### Task instructions
a – From the mailing-list thread, quote the passage starting with "The information as" and going on through "be fixed there.".
b – In the mailing-list thread, why is the claim that the driver would still make the decision rejected?

### Source extract
2009-10-29 Thread Mike Turquette

Kevin Hilman wrote:

Dasgupta, Romit ro...@ti.com writes:


Hello Benoit,
One comment below:

In fact, this is Mike who started that analysis. We discussed that internally 
and
our point is that if the CPUFreq ondemand or conservative heuristic is not able
to increase quickly enough the CPU need to handle correctly the UI, we have
to somehow improve or modify the governor in order to provide it a extra
information in term of constraint maybe in order to increase immediately the
frequency.

The information as you mention needs to be supplied by the
driver. The governor would then act on behalf of the driver!  This
begs for a new governor API or a signature change to an existing
governor API.


This should not be done in the low level omap_pm code; this is not
the right level to do that. The issue is in the ondemand and must
be fixed there.

At the end of the day it would still be the driver making the
decision!


No.  The drivers can give hints about their requirements, but the
drivers don't make decisions that are system wide.  The govenor acts
on behalf of the entire system based on multiple inputs, not any one
driver.

Benoit's point (and I agree with) is that this is a *system wide*
problem that needs a *system wide* solution.  I agree that tweaked or
new governor is the right approach to solving this for the long term,


An assumption in this thread is that ondemand/conservative can't scale 
fast enough, but that is not true.  The Android UI sluggishness 
mentioned by Benoit was solved by lowering the cpufreq 
transition_latency time from 10 million ns to 300,000ns.  I have not 
gotten the exact worst case time that it takes for voltage to scale up 
and down from the hardware guys, but through some email exchanges it was 
agreed that this value is safe.

### Dataset excerpt
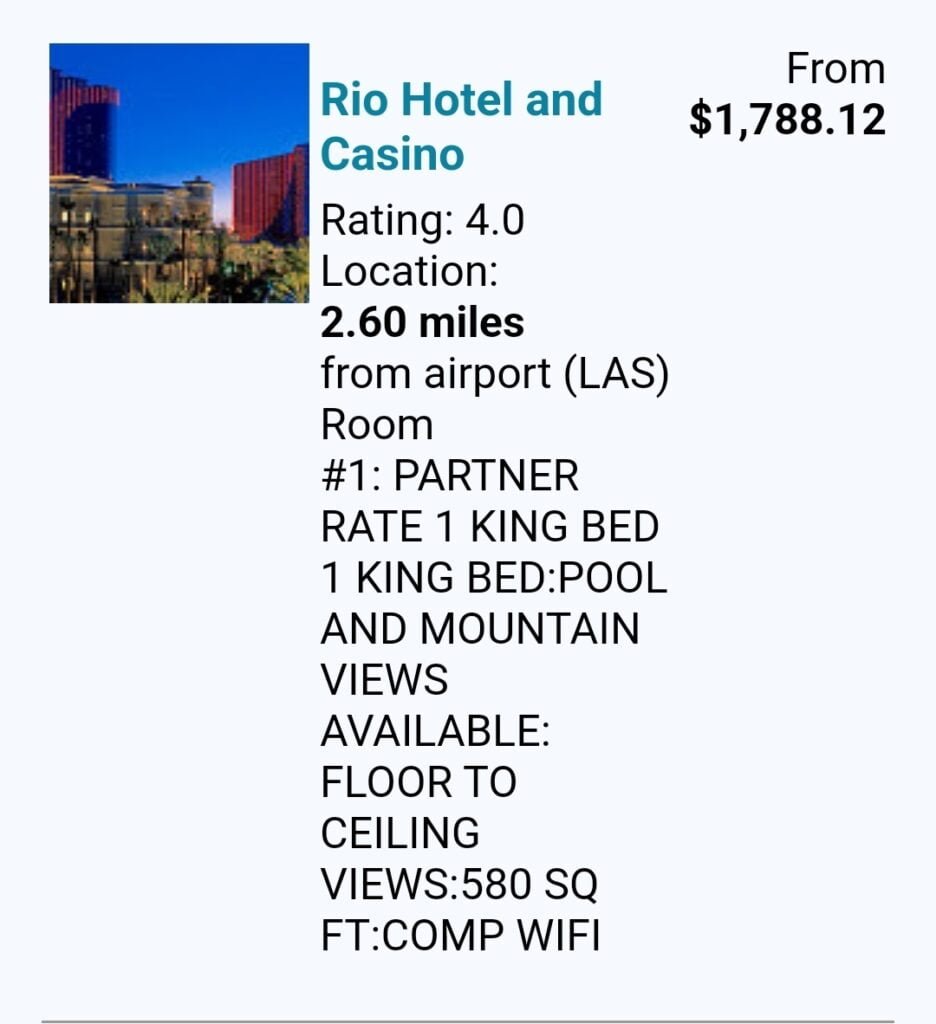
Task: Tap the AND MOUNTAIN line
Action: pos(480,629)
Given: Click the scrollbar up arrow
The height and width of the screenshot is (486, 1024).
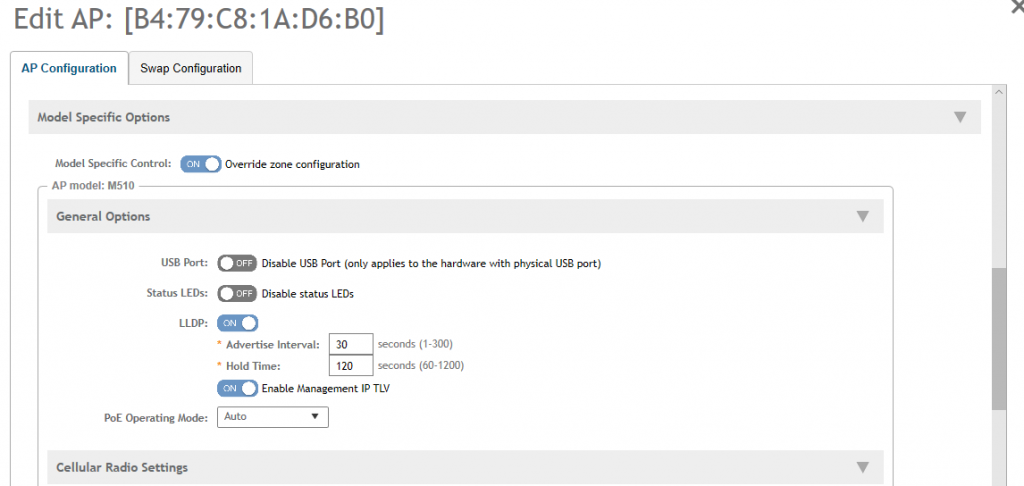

### Task responses
a –
The information as you mention needs to be supplied by the
driver. The governor would then act on behalf of the driver!  This
begs for a new governor API or a signature change to an existing
governor API.


This should not be done in the low level omap_pm code; this is not
the right level to do that. The issue is in the ondemand and must
be fixed there.

b – Drivers can only give hints about their requirements and do not make system-wide decisions. The governor acts on behalf of the entire system, based on multiple inputs rather than any one driver.